D’abord fiction, puis documentaire, avant de nous abandonner dans un intermédiaire indéfinissable, Les Funérailles des roses : un brouilleur de frontières qui, derrière l’expérimentation, cache une démarche artistique profondément novatrice. Au-delà du flou, un dogme – celui d’un « nouveau réalisme ». Matsumoto fait délibérément le choix de ne pas en faire, comme si – pour lui – le documentaire et les nouveaux codes d’avant-garde initiés par les différentes nouvelles vagues n’étaient en rien incompatibles. Les langages se complètent, se répondent, et l’identité incertaine de Les Funérailles des roses naît de cette conséquentielle polyglossie. Un peu comme celle de ses personnages, d’ailleurs, ni vraiment hommes ni vraiment femmes en cette époque où les mœurs n’avaient encore rien accepté – triste vérité également admise pour les protagonistes eux-mêmes, parfois au bord d’un gouffre existentiel : comment se regarder dans une glace sans vouloir se crever les yeux ?

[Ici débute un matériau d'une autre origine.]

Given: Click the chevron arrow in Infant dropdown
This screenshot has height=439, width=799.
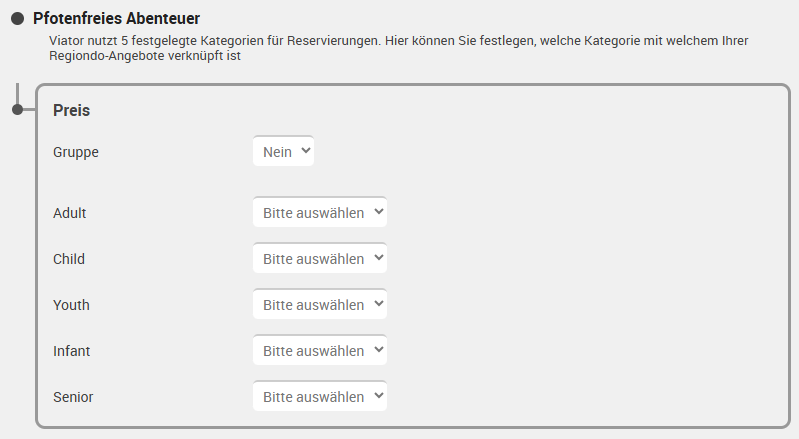Looking at the screenshot, I should (379, 349).
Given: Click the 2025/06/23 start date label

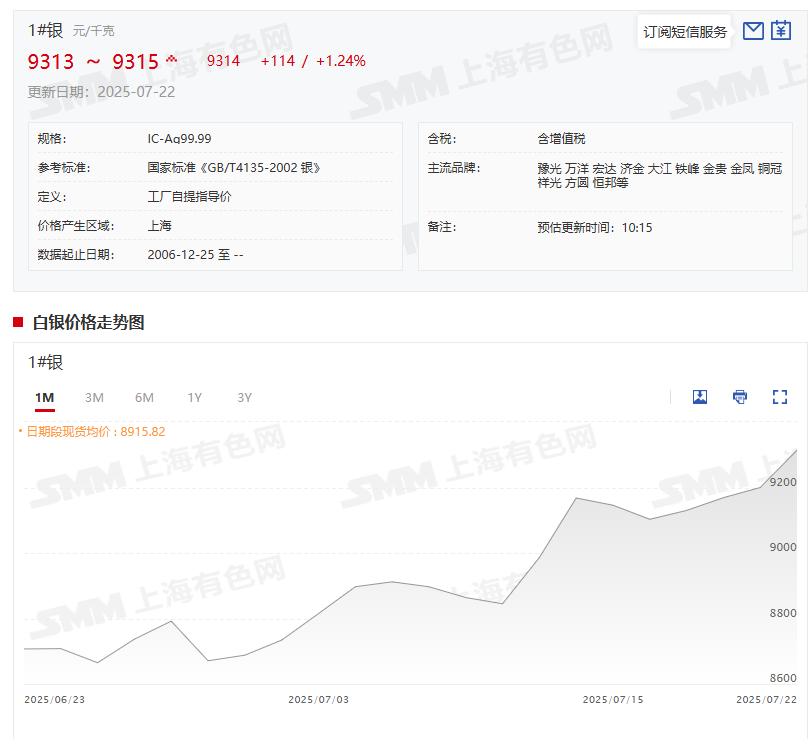Looking at the screenshot, I should pyautogui.click(x=55, y=700).

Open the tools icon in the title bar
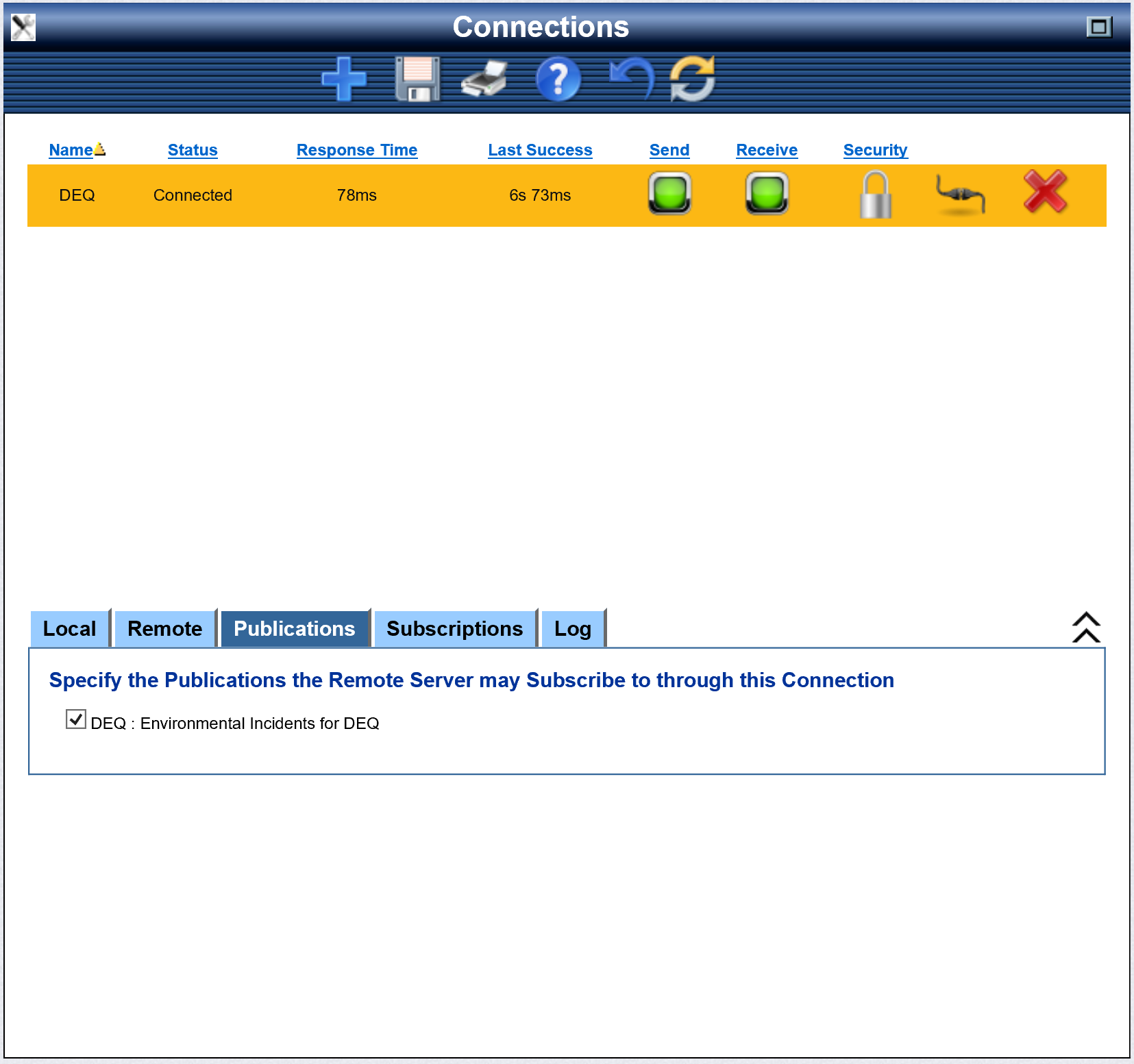[x=23, y=27]
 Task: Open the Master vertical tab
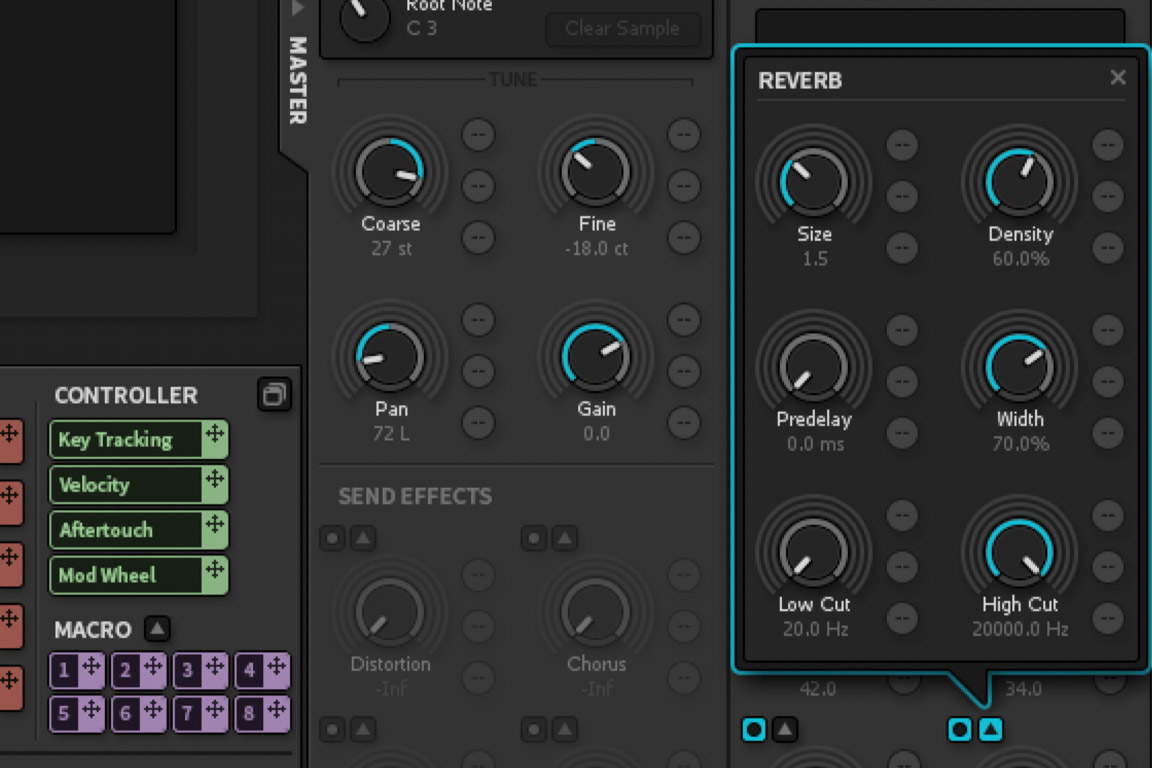(297, 78)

Les Funérailles des roses fait le funambule sur une notion subtile de distanciation, sur laquelle il ne statut jamais définitivement. Quand Matsumoto se met à interviewer ceux que l’on voyait jusque-là acteurs, ce n’est pas pour maladroitement énoncer que « oui, tout ça est bien réel ». Non, ce qui l’intéresse, ce n’est pas l’histoire vraie – mais la mythologie dont il est le maître. Cette réalité qu’il reconstruit, façon plans accélérés et montages saveur JLG, à partir d’un vivier bien réel – et dont il s’amuse à reformuler l’existence même. Ce que Matsumoto remet en question, c’est le fait même d’une objectivité documentaire : sa vision du réel à lui, il l’aborde logiquement subjective.
La peinture réaliste se mute progressivement en fabrication surréaliste, méli-mélo de ruptures de tons, de rythmes, d’effets. Matsumoto expérimente les formes selon une partition sensitive, celle de cet espace physique et atypique des nuits virevoltantes de Shinjuku. Œdipe ? Un prétexte pour faire naviguer son regard et rompre les évidences. Tragicomique et poético-vérité, Les Funérailles des roses est le témoignage étonnant d’un microcosme qu’on aurait pu difficilement capter autrement qu’avec cette sensibilité teintée d’humour, cette fascination parsemée de doutes, celle d’un auteur épargné des tabous éthiques, moraux et artistiques qui avait compris que le cinéma n’était ni une fiction, ni une non-fiction, mais sa propre raison : celle d’une nouvelle réalité où ses personnages pourraient enfin s’épanouir.